[Records from a dataset]
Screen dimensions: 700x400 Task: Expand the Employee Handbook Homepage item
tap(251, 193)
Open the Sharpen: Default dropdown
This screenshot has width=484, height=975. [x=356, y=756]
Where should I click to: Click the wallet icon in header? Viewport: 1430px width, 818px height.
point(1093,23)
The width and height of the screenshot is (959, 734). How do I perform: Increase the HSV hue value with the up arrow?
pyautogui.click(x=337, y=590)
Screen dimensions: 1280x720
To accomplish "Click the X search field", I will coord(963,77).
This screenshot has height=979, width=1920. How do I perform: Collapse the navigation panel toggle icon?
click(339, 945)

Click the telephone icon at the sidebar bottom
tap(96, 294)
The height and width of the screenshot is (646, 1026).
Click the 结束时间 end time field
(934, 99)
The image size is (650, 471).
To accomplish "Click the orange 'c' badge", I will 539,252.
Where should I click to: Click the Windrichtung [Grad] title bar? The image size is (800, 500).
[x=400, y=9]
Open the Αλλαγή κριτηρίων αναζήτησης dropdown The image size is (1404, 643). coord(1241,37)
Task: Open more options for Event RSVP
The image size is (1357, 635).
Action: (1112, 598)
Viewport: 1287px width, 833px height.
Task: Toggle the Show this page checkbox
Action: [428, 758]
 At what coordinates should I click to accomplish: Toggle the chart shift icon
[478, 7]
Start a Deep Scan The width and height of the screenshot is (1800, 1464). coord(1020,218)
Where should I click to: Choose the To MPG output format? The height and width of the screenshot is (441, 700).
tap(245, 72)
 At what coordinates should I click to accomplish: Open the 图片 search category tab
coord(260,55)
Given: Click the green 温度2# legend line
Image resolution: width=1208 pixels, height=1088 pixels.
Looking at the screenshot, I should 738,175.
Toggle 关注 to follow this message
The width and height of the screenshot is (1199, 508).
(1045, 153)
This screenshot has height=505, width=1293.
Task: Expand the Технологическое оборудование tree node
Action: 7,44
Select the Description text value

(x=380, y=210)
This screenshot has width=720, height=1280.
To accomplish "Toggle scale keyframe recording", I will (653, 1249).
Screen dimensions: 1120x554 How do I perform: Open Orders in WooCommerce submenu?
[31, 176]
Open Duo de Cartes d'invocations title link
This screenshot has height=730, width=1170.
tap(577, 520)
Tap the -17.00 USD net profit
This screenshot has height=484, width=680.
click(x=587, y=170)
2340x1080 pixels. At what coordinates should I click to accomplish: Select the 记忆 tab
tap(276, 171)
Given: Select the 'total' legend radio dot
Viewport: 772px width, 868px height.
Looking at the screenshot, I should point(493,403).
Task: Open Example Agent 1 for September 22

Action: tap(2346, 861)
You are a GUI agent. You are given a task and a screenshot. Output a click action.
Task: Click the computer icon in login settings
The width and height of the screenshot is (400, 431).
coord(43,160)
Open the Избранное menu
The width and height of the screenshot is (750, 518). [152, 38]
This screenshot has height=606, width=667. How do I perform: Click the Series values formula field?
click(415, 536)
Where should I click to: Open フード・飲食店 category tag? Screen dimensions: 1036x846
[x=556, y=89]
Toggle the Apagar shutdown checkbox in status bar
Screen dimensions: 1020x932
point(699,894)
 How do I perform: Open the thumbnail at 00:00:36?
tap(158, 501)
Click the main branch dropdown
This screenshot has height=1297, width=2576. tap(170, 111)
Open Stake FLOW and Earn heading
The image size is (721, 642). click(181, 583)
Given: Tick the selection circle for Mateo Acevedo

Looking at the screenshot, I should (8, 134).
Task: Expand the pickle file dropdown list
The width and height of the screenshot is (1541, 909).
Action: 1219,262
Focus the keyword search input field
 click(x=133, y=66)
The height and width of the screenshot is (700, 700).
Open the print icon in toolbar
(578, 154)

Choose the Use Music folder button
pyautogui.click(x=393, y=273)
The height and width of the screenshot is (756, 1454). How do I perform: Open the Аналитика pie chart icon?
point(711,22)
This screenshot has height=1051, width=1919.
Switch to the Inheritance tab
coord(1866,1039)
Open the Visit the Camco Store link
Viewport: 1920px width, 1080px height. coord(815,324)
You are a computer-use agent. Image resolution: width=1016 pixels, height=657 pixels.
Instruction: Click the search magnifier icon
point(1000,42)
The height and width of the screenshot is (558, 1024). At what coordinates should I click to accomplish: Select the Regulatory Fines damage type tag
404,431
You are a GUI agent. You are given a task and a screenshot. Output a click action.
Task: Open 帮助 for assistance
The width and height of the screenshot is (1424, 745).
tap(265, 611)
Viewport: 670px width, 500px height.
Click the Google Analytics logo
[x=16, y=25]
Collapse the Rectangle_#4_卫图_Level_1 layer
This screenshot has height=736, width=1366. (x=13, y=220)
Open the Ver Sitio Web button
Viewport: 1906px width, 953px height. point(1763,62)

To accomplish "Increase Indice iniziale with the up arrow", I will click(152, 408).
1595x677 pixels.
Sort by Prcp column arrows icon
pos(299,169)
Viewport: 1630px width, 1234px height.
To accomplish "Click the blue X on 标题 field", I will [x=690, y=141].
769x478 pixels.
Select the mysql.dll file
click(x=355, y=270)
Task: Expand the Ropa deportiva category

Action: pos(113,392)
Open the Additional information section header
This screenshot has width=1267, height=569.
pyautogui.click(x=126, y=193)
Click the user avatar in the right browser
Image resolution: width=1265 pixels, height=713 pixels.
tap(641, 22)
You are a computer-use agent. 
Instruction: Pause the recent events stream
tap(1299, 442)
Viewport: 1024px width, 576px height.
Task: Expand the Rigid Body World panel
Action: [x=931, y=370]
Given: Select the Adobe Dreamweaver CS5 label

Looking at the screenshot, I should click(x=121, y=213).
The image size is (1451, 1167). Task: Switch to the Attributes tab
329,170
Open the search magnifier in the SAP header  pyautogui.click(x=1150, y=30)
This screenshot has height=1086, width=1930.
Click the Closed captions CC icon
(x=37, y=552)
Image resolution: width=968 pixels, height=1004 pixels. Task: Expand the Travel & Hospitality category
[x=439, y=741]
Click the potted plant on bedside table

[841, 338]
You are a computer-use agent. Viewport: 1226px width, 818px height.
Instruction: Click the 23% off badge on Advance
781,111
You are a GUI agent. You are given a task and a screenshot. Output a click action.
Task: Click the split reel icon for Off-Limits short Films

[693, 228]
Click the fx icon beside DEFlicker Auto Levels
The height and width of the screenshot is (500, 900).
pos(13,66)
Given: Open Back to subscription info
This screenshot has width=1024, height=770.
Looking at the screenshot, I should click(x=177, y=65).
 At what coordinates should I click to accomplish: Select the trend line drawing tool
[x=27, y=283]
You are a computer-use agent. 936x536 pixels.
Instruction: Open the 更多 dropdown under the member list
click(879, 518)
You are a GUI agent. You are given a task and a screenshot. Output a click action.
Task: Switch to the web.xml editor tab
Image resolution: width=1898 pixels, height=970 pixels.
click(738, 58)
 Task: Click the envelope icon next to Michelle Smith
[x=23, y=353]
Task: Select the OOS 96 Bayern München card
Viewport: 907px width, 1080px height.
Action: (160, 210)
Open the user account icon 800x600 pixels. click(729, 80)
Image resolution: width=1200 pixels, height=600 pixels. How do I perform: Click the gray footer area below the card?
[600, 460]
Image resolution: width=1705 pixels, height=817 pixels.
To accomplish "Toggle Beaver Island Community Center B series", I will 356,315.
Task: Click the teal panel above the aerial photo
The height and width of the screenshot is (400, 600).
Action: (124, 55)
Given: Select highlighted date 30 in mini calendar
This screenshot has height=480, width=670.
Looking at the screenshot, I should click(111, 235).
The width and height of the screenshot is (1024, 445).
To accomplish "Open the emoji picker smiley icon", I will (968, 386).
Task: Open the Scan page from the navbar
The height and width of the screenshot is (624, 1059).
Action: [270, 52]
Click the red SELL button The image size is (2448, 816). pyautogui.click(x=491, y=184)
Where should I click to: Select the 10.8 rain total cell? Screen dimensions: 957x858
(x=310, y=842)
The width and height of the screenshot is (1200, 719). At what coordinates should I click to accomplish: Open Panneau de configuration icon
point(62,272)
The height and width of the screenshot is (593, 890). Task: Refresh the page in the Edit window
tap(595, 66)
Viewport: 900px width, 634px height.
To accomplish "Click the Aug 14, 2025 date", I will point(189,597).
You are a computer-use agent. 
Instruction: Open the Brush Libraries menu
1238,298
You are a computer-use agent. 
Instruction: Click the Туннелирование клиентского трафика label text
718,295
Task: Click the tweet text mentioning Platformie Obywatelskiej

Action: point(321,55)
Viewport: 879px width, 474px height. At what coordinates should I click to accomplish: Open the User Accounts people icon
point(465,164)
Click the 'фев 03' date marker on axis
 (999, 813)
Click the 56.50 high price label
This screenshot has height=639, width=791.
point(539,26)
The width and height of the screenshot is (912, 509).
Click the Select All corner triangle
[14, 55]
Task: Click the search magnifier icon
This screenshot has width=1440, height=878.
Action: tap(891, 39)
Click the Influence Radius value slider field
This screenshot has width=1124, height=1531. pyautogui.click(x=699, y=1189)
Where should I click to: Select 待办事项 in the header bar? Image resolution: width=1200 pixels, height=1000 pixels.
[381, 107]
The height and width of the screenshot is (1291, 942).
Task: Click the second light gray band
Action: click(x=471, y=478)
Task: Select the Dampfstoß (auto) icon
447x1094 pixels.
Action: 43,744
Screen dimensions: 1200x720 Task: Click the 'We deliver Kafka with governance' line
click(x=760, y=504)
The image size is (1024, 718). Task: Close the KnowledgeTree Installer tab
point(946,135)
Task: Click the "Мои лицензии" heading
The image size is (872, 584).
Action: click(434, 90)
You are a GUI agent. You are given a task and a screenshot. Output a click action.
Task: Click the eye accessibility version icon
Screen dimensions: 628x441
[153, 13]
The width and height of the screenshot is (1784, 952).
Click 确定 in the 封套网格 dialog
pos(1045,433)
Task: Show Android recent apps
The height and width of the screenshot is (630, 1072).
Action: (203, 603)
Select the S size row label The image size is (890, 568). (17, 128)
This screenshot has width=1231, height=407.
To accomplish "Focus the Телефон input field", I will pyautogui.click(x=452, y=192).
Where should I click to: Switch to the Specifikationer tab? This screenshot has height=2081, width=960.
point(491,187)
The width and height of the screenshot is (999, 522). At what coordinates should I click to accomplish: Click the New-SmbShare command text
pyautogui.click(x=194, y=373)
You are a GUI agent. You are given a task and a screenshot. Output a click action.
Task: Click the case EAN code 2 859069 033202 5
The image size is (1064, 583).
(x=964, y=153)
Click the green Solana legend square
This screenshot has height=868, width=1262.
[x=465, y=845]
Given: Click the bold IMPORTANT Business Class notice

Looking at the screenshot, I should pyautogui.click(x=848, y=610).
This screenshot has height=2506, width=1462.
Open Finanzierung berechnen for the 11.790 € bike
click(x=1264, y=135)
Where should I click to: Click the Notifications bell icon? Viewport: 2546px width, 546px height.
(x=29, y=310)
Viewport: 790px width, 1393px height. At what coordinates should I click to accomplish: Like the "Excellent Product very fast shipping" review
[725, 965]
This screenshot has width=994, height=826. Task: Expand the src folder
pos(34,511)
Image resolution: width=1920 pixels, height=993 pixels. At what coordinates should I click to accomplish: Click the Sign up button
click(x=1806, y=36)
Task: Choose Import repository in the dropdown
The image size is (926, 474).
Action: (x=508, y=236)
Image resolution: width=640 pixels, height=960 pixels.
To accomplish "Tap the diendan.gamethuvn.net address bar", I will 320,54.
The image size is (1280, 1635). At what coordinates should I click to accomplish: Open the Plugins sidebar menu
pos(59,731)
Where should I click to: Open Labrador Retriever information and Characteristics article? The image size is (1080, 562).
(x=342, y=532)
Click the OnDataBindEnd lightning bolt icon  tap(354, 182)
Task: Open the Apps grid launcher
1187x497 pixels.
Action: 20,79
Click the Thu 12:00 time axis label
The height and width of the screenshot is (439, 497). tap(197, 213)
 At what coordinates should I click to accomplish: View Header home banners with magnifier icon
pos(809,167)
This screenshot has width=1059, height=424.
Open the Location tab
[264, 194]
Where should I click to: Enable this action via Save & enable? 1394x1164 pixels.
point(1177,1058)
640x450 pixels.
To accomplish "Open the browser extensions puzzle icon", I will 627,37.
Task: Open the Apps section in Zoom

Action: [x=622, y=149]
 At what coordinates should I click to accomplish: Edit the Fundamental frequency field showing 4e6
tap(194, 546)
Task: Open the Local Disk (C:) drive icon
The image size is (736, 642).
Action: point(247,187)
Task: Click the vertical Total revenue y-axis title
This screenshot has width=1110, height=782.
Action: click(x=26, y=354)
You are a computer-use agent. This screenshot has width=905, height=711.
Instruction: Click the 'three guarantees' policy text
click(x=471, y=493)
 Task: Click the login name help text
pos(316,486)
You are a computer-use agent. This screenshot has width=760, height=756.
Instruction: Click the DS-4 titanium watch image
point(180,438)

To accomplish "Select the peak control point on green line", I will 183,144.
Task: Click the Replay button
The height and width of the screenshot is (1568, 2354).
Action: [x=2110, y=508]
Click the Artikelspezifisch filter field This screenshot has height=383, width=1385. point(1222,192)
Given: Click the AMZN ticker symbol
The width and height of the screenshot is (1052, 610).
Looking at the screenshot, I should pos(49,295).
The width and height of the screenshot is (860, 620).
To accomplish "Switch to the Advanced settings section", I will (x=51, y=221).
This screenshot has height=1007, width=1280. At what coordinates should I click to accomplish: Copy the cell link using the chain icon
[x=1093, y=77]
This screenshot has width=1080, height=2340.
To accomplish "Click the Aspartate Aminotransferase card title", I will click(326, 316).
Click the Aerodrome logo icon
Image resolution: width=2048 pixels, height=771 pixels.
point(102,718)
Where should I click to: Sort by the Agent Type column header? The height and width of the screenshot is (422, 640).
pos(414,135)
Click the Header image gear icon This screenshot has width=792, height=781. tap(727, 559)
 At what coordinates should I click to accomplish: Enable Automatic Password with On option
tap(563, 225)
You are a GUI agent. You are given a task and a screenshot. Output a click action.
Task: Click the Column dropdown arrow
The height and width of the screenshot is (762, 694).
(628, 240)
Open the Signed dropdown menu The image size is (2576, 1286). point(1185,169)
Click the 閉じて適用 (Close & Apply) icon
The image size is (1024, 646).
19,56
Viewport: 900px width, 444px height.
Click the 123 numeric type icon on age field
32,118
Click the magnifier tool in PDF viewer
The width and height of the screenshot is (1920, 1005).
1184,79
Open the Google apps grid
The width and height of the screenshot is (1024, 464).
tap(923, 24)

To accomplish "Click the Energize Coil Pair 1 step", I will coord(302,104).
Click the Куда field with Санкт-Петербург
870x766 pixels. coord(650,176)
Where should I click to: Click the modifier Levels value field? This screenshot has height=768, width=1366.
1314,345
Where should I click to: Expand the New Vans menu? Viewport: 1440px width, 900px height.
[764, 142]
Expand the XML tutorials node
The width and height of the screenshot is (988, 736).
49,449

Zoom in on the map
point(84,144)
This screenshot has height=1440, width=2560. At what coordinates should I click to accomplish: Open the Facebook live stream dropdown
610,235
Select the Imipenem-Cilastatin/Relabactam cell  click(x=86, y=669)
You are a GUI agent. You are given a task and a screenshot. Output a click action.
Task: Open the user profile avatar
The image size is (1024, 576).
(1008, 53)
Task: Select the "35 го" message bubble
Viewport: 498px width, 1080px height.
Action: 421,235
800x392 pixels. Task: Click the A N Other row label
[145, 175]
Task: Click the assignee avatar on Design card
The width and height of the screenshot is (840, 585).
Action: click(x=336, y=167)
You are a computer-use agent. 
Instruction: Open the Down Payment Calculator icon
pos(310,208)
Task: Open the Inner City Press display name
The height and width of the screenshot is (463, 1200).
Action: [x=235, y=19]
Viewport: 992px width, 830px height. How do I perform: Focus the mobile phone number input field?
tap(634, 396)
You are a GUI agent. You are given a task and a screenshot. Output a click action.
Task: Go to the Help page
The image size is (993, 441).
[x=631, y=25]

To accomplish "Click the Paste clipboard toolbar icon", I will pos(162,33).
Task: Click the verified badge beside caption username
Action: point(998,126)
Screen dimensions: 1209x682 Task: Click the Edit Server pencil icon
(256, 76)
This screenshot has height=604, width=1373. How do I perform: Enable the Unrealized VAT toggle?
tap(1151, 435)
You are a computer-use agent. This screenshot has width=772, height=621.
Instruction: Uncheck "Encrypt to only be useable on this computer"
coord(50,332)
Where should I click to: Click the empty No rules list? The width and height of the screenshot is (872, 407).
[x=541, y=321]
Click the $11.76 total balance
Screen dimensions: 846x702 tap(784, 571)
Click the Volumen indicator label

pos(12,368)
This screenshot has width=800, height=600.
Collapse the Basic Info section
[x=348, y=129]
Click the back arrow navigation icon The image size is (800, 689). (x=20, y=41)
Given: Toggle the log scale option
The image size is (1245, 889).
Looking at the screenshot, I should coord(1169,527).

HOW TO COMPLETE THIS TASK
The output should be exactly the lines above from the line containing "1187x497 pixels." to the line containing "Task: Click the Replay button", inclusive, with no other lines.

YOUR SOLUTION
1187x497 pixels.
Action: 20,79
Click the Thu 12:00 time axis label
The height and width of the screenshot is (439, 497). tap(197, 213)
 At what coordinates should I click to accomplish: View Header home banners with magnifier icon
pos(809,167)
This screenshot has width=1059, height=424.
Open the Location tab
[264, 194]
Where should I click to: Enable this action via Save & enable? 1394x1164 pixels.
point(1177,1058)
640x450 pixels.
To accomplish "Open the browser extensions puzzle icon", I will 627,37.
Task: Open the Apps section in Zoom

Action: [x=622, y=149]
 At what coordinates should I click to accomplish: Edit the Fundamental frequency field showing 4e6
tap(194, 546)
Task: Open the Local Disk (C:) drive icon
The image size is (736, 642).
Action: point(247,187)
Task: Click the vertical Total revenue y-axis title
This screenshot has width=1110, height=782.
Action: click(x=26, y=354)
You are a computer-use agent. This screenshot has width=905, height=711.
Instruction: Click the 'three guarantees' policy text
click(x=471, y=493)
 Task: Click the login name help text
pos(316,486)
You are a computer-use agent. This screenshot has width=760, height=756.
Instruction: Click the DS-4 titanium watch image
point(180,438)

To accomplish "Select the peak control point on green line", I will 183,144.
Task: Click the Replay button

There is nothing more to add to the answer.